Work to be completed:
Look through the entries for the string "screenshot" and copy every line where it shows up.

Given data:

---

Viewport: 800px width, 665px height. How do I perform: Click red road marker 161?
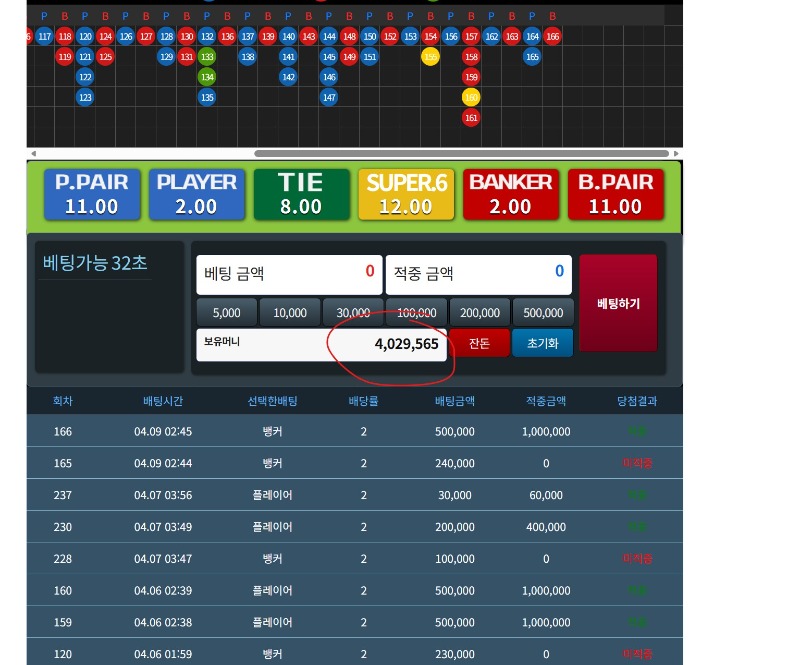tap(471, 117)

---

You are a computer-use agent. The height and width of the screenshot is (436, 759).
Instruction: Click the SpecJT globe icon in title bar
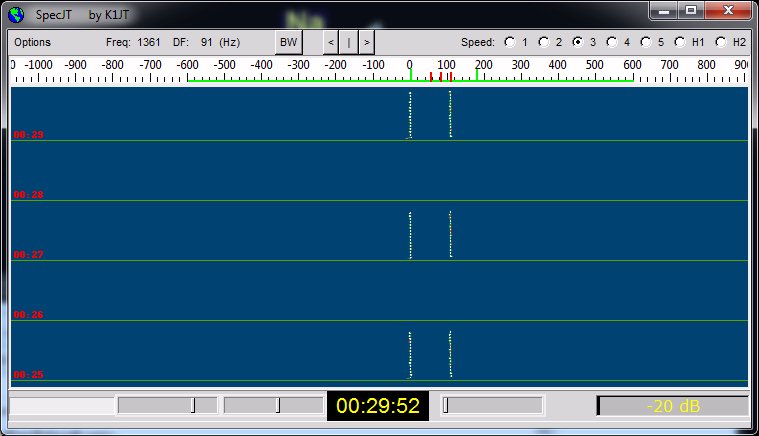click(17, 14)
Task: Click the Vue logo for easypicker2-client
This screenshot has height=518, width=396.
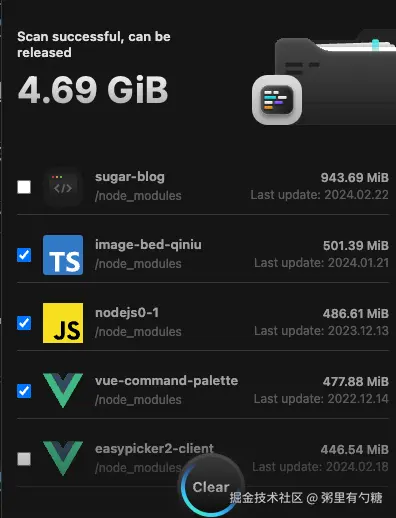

---

Written response:
You are a computer-use agent. The height and width of the screenshot is (436, 759).
This screenshot has height=518, width=396.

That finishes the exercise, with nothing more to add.